During the hydraulic fracturing process, the created rough fracture surface and fracturing fluids with high viscosity greatly challenge proppants placement in the thin aperture of fractures. Thus, it is essential to detailly investigate the effect of surface roughness on the proppant distribution. In addition, the multiphase flow in the rough nanoscale microfractures in the variety of orientations have not been cleared. Taking all of these into consideration; rock grain geometries, packing mechanisms, the presence of clay content, and in-situ stress field will be affected and will affect the presence of the microcracks, and consequently control the permeability and porosity of the sedimentary rock. In the failed rock after fracturing work, a processed zone where the pre-existing natural fractures get activated, and induced microcracks including intergranular and intragranular grain boundaries are brought to connect to the main fracture. Hence, the rock grain and pore size distributions at fracture processed zone are altered. This, in turn, controls the fluid transport in the rocks.
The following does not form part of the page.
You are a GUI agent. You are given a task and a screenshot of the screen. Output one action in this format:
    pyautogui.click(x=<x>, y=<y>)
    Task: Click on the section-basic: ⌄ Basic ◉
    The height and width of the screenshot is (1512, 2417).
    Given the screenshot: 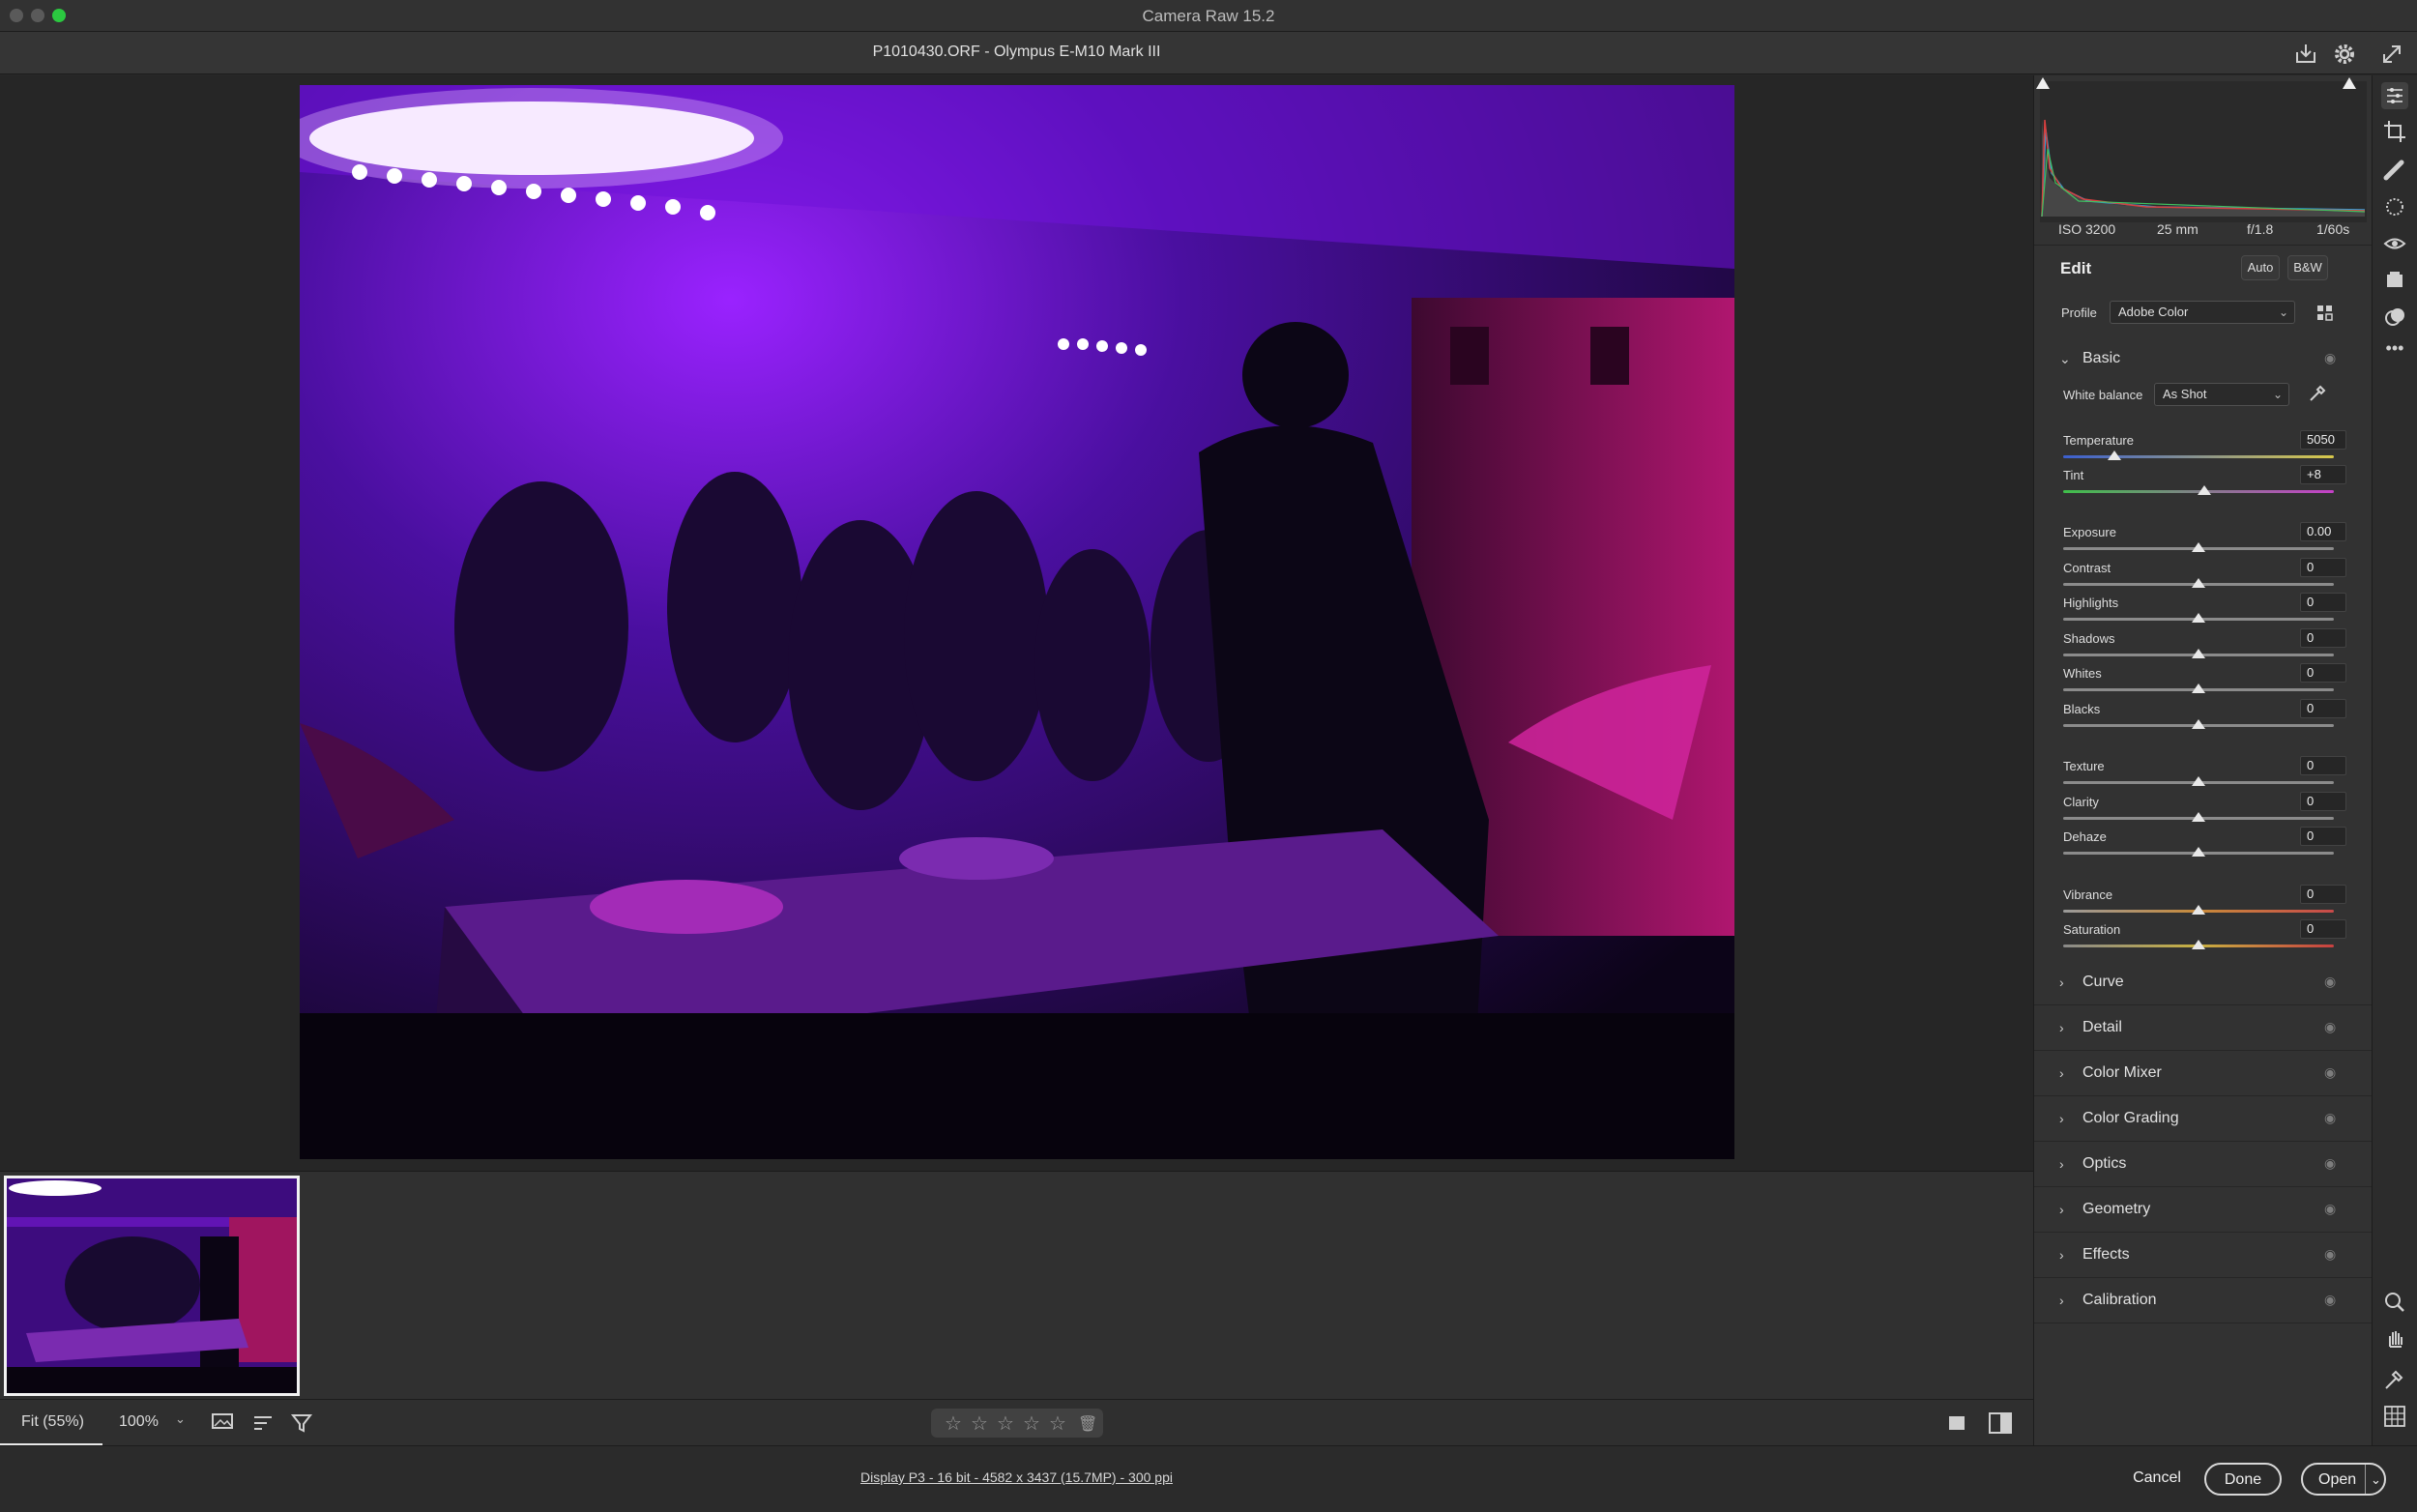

Our novel approach incorporates the image analysis software (ImageJ) by organizing desired image processing codes to study the critical features of the post-fracturing core sample, including main fracture roughness, mechanical rock properties, crack density, grain, and pore size distributions. Tennessee sandstone was undergone the hydraulic fracturing test and polished on a cross-section perpendicular to the main fracture. This cross-section was recorded by the high-resolution SEM images after ion-milling. Corresponding grain size and pore size distributions are studied at each representative location with respect to its distance to the main fracture to probe alterations of the fracturing process from the core sample original state. The results of grain size and pore size distributions are compared. The discussions of their alterations mechanisms and their effects on the rock porosity and permeability are analyzed.
We find that the roughness presence of fractures strongly increases conduits open to fluid flow. In addition, our developed image processing code perfectly captured the rock grains with the promising precision. Further, we are able to observe the grain size deduction due to the incremental intragranular grain boundaries while intergranular grain boundaries are still majorities outside the fracture processed zone (FPZ). Grain size renders a lognormal distribution at each representative location and coincides with the permeability distribution of most reservoir rocks. Grain size averages also match the literature values with reasonable uncertainties (20%). The pore size distribution and its average value vary spatially. Results from this study kindle the insights of the heterogeneity of the fractured formation with proper petrophysics parameters quantitatively. We also found that the aspect ratio from 2D image analysis does not reflect the significance in the mechanics.
This novel approach will commit to supporting the lab measurements, gives field preliminary hydraulic fracturing performance assessment and lower the cost needed for hydraulic fracturing design.